_ACTIVITY_
Reproduce all of the data exactly as written.

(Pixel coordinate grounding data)

---

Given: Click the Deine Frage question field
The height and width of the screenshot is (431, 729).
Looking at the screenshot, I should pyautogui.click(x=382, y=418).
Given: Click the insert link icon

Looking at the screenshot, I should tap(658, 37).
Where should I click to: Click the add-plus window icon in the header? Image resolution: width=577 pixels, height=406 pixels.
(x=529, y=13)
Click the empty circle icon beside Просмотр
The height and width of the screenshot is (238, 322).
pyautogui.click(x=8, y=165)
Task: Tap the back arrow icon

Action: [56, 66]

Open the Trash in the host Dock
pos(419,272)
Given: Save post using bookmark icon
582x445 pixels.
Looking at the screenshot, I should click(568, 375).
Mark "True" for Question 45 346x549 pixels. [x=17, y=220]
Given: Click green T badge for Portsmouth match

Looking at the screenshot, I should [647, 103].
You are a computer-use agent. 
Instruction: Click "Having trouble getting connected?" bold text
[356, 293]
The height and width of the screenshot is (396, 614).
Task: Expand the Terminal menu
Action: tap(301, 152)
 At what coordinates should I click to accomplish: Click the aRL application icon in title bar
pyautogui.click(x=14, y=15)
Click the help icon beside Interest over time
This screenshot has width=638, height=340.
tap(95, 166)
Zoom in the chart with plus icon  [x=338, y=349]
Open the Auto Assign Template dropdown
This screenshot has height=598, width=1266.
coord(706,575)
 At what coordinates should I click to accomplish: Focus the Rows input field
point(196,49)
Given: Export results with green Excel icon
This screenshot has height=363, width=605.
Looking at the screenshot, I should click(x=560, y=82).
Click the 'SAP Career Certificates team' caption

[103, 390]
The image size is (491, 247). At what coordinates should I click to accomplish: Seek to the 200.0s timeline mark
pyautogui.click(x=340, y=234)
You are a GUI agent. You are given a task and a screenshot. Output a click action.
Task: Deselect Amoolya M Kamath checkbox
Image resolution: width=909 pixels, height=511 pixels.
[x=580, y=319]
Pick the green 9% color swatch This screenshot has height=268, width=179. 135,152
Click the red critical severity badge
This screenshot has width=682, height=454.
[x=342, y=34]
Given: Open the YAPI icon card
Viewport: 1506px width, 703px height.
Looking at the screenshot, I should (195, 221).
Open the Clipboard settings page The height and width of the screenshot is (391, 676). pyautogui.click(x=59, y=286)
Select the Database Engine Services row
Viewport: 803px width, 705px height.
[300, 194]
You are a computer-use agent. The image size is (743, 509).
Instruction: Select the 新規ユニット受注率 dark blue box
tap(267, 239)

---

_TASK RESULT_
Given: Click the Deine Frage question field
The height and width of the screenshot is (431, 729).
Looking at the screenshot, I should pyautogui.click(x=382, y=418).
Given: Click the insert link icon

Looking at the screenshot, I should tap(658, 37).
Where should I click to: Click the add-plus window icon in the header? Image resolution: width=577 pixels, height=406 pixels.
(x=529, y=13)
Click the empty circle icon beside Просмотр
The height and width of the screenshot is (238, 322).
pyautogui.click(x=8, y=165)
Task: Tap the back arrow icon

Action: [56, 66]

Open the Trash in the host Dock
pos(419,272)
Given: Save post using bookmark icon
582x445 pixels.
Looking at the screenshot, I should click(568, 375).
Mark "True" for Question 45 346x549 pixels. [x=17, y=220]
Given: Click green T badge for Portsmouth match

Looking at the screenshot, I should [647, 103].
You are a computer-use agent. 
Instruction: Click "Having trouble getting connected?" bold text
[356, 293]
The height and width of the screenshot is (396, 614).
Task: Expand the Terminal menu
Action: tap(301, 152)
 At what coordinates should I click to accomplish: Click the aRL application icon in title bar
pyautogui.click(x=14, y=15)
Click the help icon beside Interest over time
This screenshot has width=638, height=340.
tap(95, 166)
Zoom in the chart with plus icon  [x=338, y=349]
Open the Auto Assign Template dropdown
This screenshot has height=598, width=1266.
coord(706,575)
 At what coordinates should I click to accomplish: Focus the Rows input field
point(196,49)
Given: Export results with green Excel icon
This screenshot has height=363, width=605.
Looking at the screenshot, I should click(x=560, y=82).
Click the 'SAP Career Certificates team' caption

[103, 390]
The image size is (491, 247). At what coordinates should I click to accomplish: Seek to the 200.0s timeline mark
pyautogui.click(x=340, y=234)
You are a GUI agent. You are given a task and a screenshot. Output a click action.
Task: Deselect Amoolya M Kamath checkbox
Image resolution: width=909 pixels, height=511 pixels.
[x=580, y=319]
Pick the green 9% color swatch This screenshot has height=268, width=179. 135,152
Click the red critical severity badge
This screenshot has width=682, height=454.
[x=342, y=34]
Given: Open the YAPI icon card
Viewport: 1506px width, 703px height.
Looking at the screenshot, I should (195, 221).
Open the Clipboard settings page The height and width of the screenshot is (391, 676). pyautogui.click(x=59, y=286)
Select the Database Engine Services row
Viewport: 803px width, 705px height.
[300, 194]
You are a computer-use agent. The image size is (743, 509).
Instruction: Select the 新規ユニット受注率 dark blue box
tap(267, 239)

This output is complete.